Growing up in a small town in Ohio, Professor Lambert first attended a community college that was part of the Kent State University system in her hometown. She transferred to the University of Toledo where she earned a Bachelor of Arts in Sociology with a minor in Creative Writing. She continued at the University of Toledo to earn her Master of Arts in Sociology. While at the university, she taught undergraduate classes in sociology, which she says prepared her for the classroom with hands-on experience. From there, Professor Lambert attended the University of Colorado Boulder to earn her Ph.D. in Sociology. Professor Lambert has taught at the University of Colorado, Front Range Community College, Owens Community College, and University of Toledo before moving across country to teach here at MassBay.
“What I like most about teaching is having the opportunity to demonstrate and communicate with students the concepts and subjects that make me really excited. I try to find how students learn best and teach subjects in a way that gets them interested. I enjoy sharing my passion for learning and the subject matter. I believe the ways in which we, as professors, function in the classroom is a service role. We are providing a service to students. They take our classes, they learn and grow, and then they go out into the world to use that education to discover themselves. It’s so gratifying to watch them further their education and apply what they’ve learned.”
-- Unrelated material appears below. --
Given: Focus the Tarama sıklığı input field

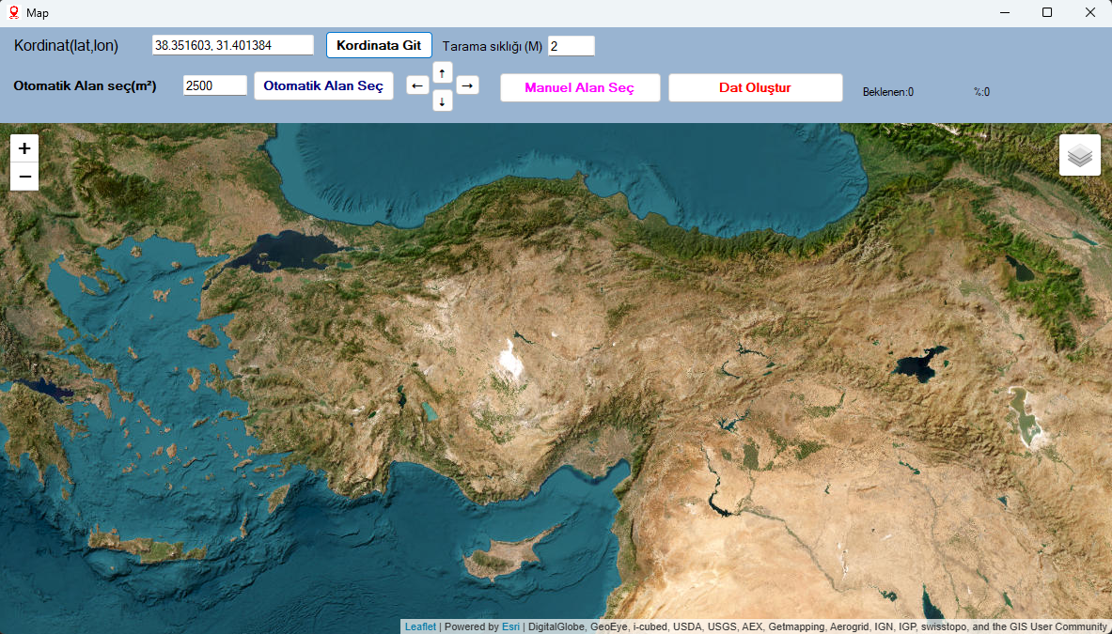Looking at the screenshot, I should pos(571,46).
Professor Lambert has taught for close to a dozen years at five institutions and has found the most rewarding and inspirational part of her job is bonding with her students. “I remember a student from my Drugs and Society class who emailed me after the class had ended for the semester, saying that our class had given him perspective into people who are addicted to drugs. The course had—in his words—taught him to be more understanding, and he now thinks of addiction in a different way because we had talked about the relationship between trauma and addiction. He went on to explain he had a family member who was struggling with addiction and how my class helped him understand more than what was happening on the surface. When I received that email, with him sharing aspects of his life that are so deeply personal…it’s a meaningful thing.”
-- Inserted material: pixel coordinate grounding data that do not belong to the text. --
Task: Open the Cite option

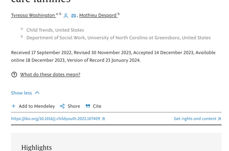Action: [x=97, y=106]
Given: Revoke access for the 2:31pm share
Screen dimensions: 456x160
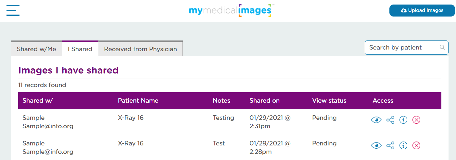Looking at the screenshot, I should click(x=416, y=120).
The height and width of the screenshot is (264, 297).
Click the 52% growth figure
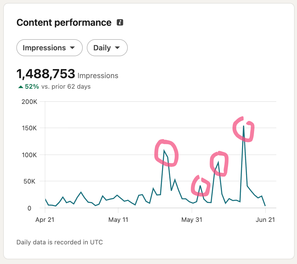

Focusing much of her teaching and research on race and ethnic relations and social inequality, she enjoys connecting with her students about their experiences inside and outside the classroom. “I remember at the University of Colorado, I was teaching the course U.S. Race and Ethnic Relations. During one of my classes, we discussed a neighborhood in Denver called Five Points, which was historically a black neighborhood, but has starting changing over the years as a result of gentrification. After class, a couple of black women in the class approached me to thank me for talking about the neighborhood, where one of them had grown up. It was a standout experience for me in my career, especially when they explained that they do not feel as if people tell that story–their story. It was powerful and my students felt they were validated, that they were heard and seen.”
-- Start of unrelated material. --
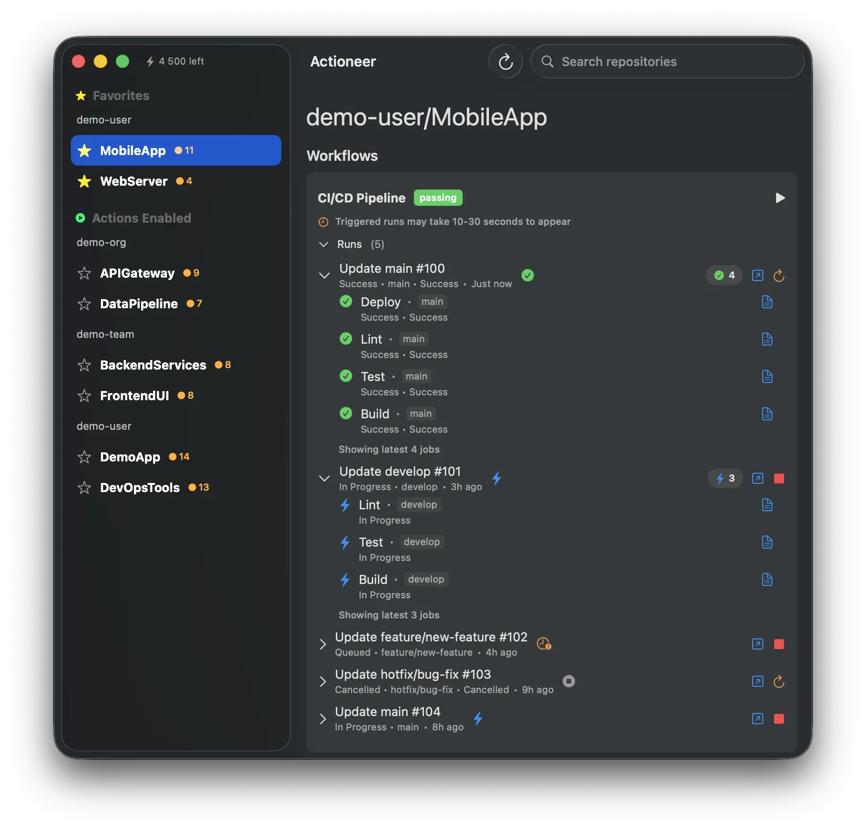The image size is (866, 830).
Task: Run the CI/CD Pipeline workflow with play icon
Action: [x=780, y=198]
Professor Lambert’s career and her teaching approach was influenced by one of her graduate professors from the University of Colorado, Dr. Janet Jacobs. “Something I learned that has stayed with me and that I have implemented in my classroom in teaching my students is to look for new, unexplored information by understanding the ideas and concepts that have already been discovered and researched. I was taught in graduate school to always critique and analyze everything and to always look for what is missing in previous research. Professor Jacobs taught me to look at the history of a theoretical perspective and appreciate all the foundational work that already had been done. In my classes, I take that approach, having students look at classical theories, engaging them on the tools the theorists gave us to understand modern life and reminding them of how far we have come since those initial assumptions. When I explain this perspective in my classes, it allows students to understand that classical theories are still relevant in their lives, and they can find their own examples and learn to appreciate the subject matter that much more.”
When Professor Lambert isn’t teaching her courses, she keeps busy by contributing her expertise and research. In 2019, she published a co-authored book chapter titled, “Intimate Silences and Inequality: Noticing the Unsaid Through Triangulation” in Qualitative Studies of Silence: The Unsaid as Social Action, based on her dissertation research on immigration and trauma. Professor Lambert was recently selected as a 2019-2020 W.E.B DuBois Community College Faculty Fellow at the University of Massachusetts at Amherst, a program which focuses on issues of race, social justice, and diversity, with activities ranging from workshops to trainings.